Work to complete: Word for word, reproduce all entries below, leaving every picture out.

Records shown:
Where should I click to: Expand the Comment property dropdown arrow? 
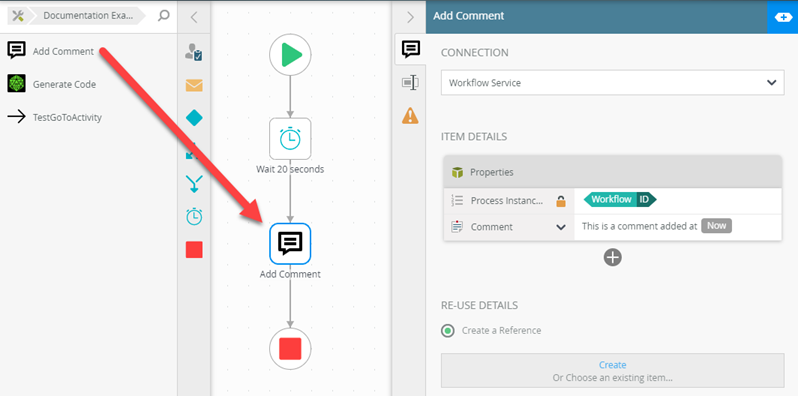(x=561, y=227)
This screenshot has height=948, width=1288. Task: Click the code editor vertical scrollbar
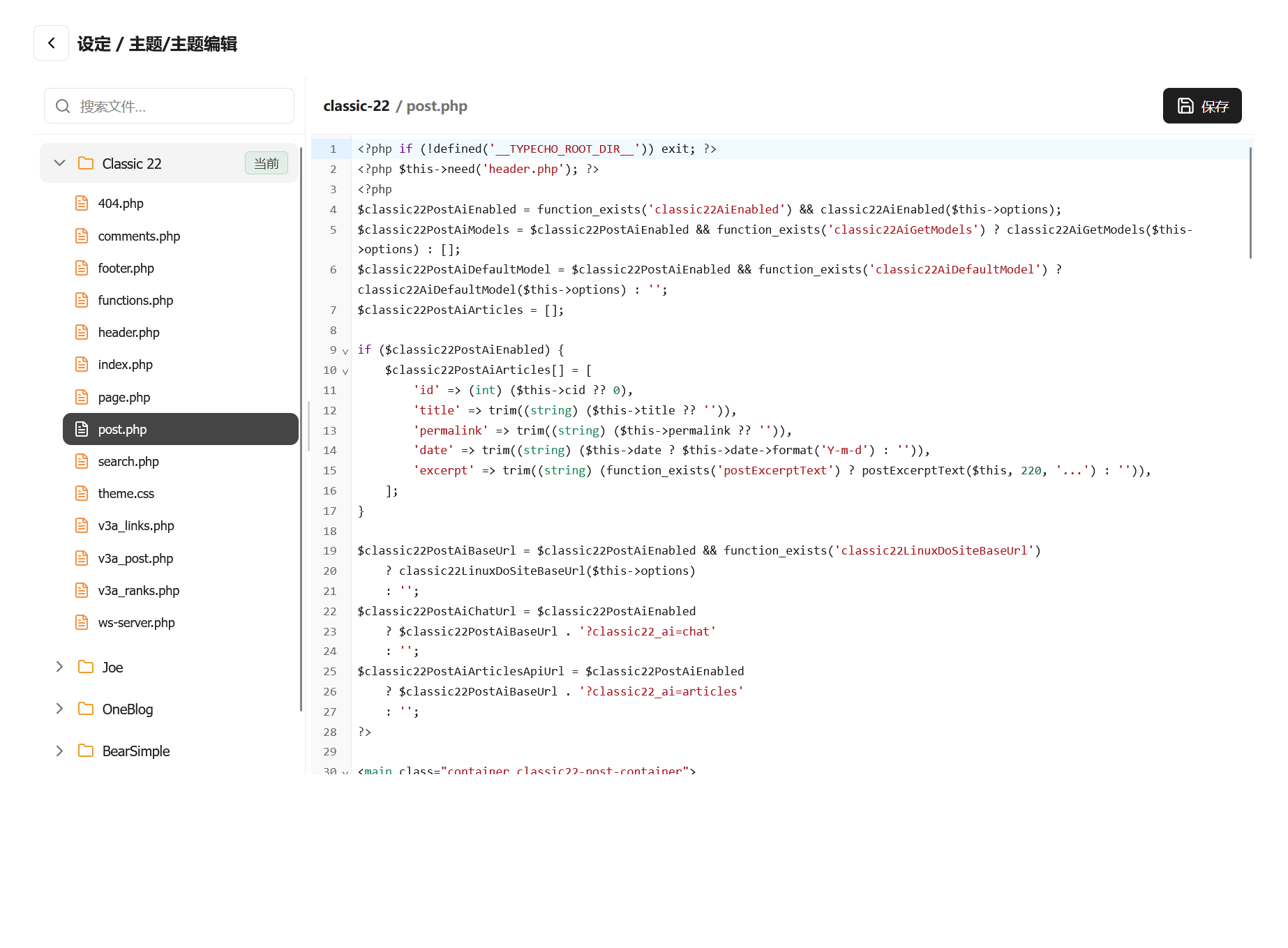pos(1250,202)
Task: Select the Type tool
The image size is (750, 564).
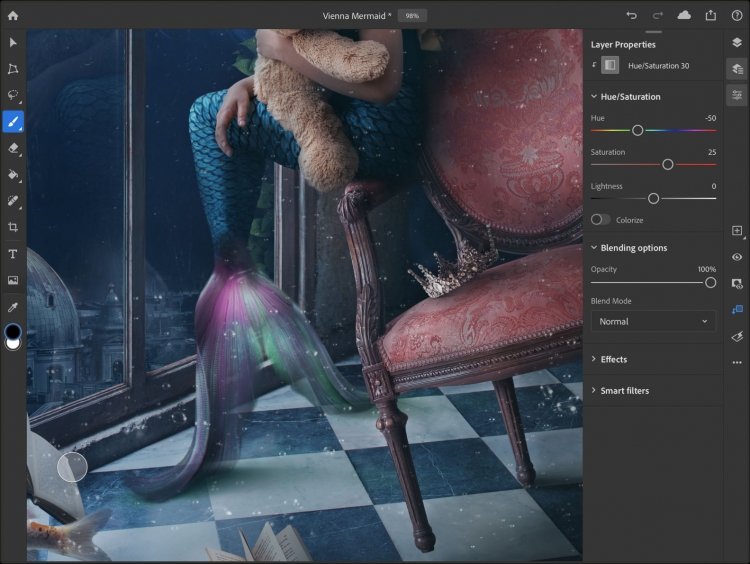Action: (13, 254)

Output for this task:
Where should I click to: Expand the Comment property dropdown arrow? 
(x=561, y=227)
This screenshot has height=948, width=1288. Task: Click the code editor vertical scrollbar
pos(1250,202)
Task: Select the Type tool
The image size is (750, 564).
Action: (13, 254)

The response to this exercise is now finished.